TEXT UNDER STUDY:
***

“Women trust me more than their families. But in a time like this, I cannot do justice to that faith,” says Asha Pandey, an ASHA worker in Gudumba area of Lucknow.
Pandey is part of the nine lakh plus accredited social and health activists who have been called upon by the government to reach out to the remotest corners of the country to tackle the COVID-19 pandemic. They are charged with door-to-door surveys, keeping an eye out for migrants and educating people about necessary precautions. A complete focus on the pandemic means that other duties have taken a backseat as health services deemed non-emergency have been put on hold.
For Pandey, who has been an ASHA for 13 years and currently looks after a population of 2,000 (with another ASHA), this means she is unable to provide immunisation to pregnant women or birth control methods. Even the calcium and iron tablets she has are running out.
“Men are not used to being at home. The women complain of the physical demands their husbands make on them. Women come to me begging for condoms, asking me to buy some but I am helpless”, says Pandey.

***

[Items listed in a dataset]
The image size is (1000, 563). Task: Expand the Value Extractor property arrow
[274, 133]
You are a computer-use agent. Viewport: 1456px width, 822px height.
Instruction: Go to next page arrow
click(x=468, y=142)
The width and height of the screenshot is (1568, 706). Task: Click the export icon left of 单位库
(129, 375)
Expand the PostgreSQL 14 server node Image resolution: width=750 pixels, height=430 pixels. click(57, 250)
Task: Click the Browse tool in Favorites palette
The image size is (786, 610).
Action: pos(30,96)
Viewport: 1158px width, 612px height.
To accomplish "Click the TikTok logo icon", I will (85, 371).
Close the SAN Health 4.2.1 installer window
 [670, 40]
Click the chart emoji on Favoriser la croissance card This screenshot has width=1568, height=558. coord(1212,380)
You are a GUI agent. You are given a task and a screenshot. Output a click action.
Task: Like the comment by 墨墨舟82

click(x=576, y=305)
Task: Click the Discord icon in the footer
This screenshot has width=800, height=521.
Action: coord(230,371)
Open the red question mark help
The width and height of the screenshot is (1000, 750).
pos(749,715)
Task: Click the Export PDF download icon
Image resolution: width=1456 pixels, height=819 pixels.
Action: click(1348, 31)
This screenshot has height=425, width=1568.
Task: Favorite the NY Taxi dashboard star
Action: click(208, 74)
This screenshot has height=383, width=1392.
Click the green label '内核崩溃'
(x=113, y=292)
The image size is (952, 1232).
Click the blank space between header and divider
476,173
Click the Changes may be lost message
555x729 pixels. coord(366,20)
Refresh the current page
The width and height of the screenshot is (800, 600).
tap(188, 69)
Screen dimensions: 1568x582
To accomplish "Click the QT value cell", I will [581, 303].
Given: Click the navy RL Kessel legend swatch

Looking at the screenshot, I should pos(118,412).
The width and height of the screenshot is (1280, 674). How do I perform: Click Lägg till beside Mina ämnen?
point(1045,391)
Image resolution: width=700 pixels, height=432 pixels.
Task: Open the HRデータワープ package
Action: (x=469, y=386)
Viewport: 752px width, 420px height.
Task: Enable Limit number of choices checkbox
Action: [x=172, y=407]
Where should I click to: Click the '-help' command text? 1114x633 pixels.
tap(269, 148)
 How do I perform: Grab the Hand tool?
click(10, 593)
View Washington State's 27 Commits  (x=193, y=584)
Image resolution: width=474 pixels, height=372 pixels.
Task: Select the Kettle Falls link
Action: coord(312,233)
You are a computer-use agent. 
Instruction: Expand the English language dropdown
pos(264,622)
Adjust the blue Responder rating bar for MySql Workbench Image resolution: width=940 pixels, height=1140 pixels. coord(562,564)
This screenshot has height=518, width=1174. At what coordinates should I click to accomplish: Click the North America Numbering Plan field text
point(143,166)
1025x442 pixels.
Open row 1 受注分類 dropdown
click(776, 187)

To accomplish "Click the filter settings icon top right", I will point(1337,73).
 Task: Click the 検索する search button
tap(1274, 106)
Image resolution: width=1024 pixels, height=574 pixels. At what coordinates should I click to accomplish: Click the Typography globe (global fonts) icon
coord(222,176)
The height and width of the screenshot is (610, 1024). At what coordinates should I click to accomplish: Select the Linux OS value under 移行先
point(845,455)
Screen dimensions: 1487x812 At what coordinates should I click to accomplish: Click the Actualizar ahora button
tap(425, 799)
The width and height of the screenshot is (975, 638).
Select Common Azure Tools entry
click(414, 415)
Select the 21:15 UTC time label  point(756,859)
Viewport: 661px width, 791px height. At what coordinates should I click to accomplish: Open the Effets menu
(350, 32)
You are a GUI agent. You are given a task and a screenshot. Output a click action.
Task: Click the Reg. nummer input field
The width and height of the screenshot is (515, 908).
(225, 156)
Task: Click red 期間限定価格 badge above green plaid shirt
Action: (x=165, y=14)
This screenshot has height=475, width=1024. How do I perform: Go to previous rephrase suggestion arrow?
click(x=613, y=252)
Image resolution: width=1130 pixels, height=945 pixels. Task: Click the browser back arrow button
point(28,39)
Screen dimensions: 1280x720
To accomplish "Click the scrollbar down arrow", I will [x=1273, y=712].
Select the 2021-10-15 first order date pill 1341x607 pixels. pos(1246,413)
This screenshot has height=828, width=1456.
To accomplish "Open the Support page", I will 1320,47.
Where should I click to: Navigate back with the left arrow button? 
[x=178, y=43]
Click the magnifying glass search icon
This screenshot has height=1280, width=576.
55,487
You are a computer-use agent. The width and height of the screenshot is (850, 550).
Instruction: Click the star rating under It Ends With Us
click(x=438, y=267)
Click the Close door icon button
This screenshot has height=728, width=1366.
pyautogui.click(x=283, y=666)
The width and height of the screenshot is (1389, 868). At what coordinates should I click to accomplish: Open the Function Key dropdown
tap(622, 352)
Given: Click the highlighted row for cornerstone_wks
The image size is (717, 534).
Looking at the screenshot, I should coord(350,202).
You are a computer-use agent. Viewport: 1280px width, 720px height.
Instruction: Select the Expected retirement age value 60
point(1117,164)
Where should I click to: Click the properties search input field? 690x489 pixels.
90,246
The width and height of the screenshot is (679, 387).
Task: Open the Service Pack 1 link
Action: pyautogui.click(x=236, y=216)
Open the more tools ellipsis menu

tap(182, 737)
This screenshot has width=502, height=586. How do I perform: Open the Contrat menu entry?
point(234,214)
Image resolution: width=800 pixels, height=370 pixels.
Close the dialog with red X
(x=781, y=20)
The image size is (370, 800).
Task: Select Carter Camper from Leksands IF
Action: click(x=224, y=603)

***

DIRECTIONS FOR THIS TASK:
Answer these questions about the text on ASHA workers during the pandemic:
(a) How many years has Pandey been an ASHA?
(b) What three duties are the accredited social and health activists charged with?
(c) What do women come to Pandey begging for?

WRITTEN RESPONSE:
(a) 13 years.
(b) Door-to-door surveys, keeping an eye out for migrants, and educating people about necessary precautions.
(c) Condoms.